== Text passage ==

Elliptic Curve Cryptography in Payment Networks

7 min read Chapter 2 of 21

Elliptic Curve Cryptography in Payment Networks

RSA has served payment systems for decades, but it’s hitting a wall. The key sizes required for adequate security keep growing: 1024-bit RSA was deprecated in 2013, 2048-bit is the current minimum, and post-quantum recommendations push toward 4096-bit or beyond. A 4096-bit RSA operation on a payment terminal’s embedded processor takes over 200ms — an eternity when the entire transaction must complete in under a second.

Elliptic Curve Cryptography (ECC) delivers equivalent security with dramatically smaller keys. A 256-bit ECC key provides the same security as a 3072-bit RSA key. This matters in payment contexts where keys are stored on constrained devices (chip cards, mobile secure elements) and operations must complete in milliseconds.

The Mathematics You Need (and Nothing More)

An elliptic curve over a finite field $\mathbb{F}_p$ is the set of points $(x, y)$ satisfying:

$$y^2 \equiv x^3 + ax + b \pmod{p}$$

plus a special “point at infinity” $\mathcal{O}$ that serves as the identity element. The security of ECC rests on the Elliptic Curve Discrete Logarithm Problem (ECDLP): given points $G$ (generator) and $Q = kG$ (where $k$ is a scalar), finding $k$ is computationally infeasible for sufficiently large curves.

===

# [Complete the following]
[1] Repeat the elliptic curve passage between "RSA has served" and "(and Nothing More)", inclusive.
[2] Rewrite the entries from their first line through the line holding "The width and height of the screenshot is (640, 727).", inclusive, substituting "component" for "element" and leaving everything else unchanged.

== Data records ==

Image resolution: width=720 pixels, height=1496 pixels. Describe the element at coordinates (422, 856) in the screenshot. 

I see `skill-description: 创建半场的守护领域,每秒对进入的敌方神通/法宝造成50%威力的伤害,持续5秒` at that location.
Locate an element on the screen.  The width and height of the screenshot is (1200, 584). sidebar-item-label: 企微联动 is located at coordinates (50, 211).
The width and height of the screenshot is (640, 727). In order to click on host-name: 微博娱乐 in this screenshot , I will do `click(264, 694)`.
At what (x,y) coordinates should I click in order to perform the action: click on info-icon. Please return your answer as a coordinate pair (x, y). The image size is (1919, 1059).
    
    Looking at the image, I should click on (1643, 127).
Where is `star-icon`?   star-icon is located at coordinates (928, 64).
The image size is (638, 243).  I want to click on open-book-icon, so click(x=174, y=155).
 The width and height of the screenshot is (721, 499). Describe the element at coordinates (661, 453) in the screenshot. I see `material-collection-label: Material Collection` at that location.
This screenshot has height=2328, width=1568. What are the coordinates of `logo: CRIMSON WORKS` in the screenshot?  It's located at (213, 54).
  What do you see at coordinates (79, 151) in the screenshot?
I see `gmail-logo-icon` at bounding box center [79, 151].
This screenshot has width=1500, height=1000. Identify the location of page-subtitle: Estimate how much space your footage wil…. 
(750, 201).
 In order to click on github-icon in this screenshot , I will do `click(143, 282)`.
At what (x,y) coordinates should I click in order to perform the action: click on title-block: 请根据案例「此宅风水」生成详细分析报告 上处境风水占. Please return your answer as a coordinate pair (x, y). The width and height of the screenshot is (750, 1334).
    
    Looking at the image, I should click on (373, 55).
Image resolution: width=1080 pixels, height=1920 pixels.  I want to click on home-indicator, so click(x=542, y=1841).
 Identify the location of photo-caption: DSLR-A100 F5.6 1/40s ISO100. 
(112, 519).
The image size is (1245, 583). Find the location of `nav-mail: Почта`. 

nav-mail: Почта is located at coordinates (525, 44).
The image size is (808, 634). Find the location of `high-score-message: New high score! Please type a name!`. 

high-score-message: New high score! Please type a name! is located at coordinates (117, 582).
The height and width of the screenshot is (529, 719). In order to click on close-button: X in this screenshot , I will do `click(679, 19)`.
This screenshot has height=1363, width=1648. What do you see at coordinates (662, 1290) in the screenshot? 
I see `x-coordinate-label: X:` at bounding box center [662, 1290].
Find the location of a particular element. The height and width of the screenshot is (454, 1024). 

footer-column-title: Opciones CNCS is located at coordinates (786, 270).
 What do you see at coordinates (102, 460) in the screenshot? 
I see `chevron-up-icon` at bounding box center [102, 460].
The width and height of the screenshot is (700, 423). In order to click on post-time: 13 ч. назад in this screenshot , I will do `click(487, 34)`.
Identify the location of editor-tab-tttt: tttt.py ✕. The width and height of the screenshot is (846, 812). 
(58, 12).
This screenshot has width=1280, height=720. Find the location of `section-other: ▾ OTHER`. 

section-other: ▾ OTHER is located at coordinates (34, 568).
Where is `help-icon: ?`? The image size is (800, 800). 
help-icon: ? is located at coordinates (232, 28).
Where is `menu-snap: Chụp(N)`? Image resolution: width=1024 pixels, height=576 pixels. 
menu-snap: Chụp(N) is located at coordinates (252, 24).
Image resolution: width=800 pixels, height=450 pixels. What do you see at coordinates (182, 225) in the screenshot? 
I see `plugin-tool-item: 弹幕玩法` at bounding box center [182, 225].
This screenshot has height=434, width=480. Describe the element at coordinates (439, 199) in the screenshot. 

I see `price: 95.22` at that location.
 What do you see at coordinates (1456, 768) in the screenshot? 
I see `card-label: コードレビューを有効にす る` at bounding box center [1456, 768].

===

# [Responses in order]
[1]
RSA has served payment systems for decades, but it’s hitting a wall. The key sizes required for adequate security keep growing: 1024-bit RSA was deprecated in 2013, 2048-bit is the current minimum, and post-quantum recommendations push toward 4096-bit or beyond. A 4096-bit RSA operation on a payment terminal’s embedded processor takes over 200ms — an eternity when the entire transaction must complete in under a second.

Elliptic Curve Cryptography (ECC) delivers equivalent security with dramatically smaller keys. A 256-bit ECC key provides the same security as a 3072-bit RSA key. This matters in payment contexts where keys are stored on constrained devices (chip cards, mobile secure elements) and operations must complete in milliseconds.

The Mathematics You Need (and Nothing More)

[2]
Image resolution: width=720 pixels, height=1496 pixels. Describe the component at coordinates (422, 856) in the screenshot. 

I see `skill-description: 创建半场的守护领域,每秒对进入的敌方神通/法宝造成50%威力的伤害,持续5秒` at that location.
Locate an component on the screen.  The width and height of the screenshot is (1200, 584). sidebar-item-label: 企微联动 is located at coordinates (50, 211).
The width and height of the screenshot is (640, 727). In order to click on host-name: 微博娱乐 in this screenshot , I will do `click(264, 694)`.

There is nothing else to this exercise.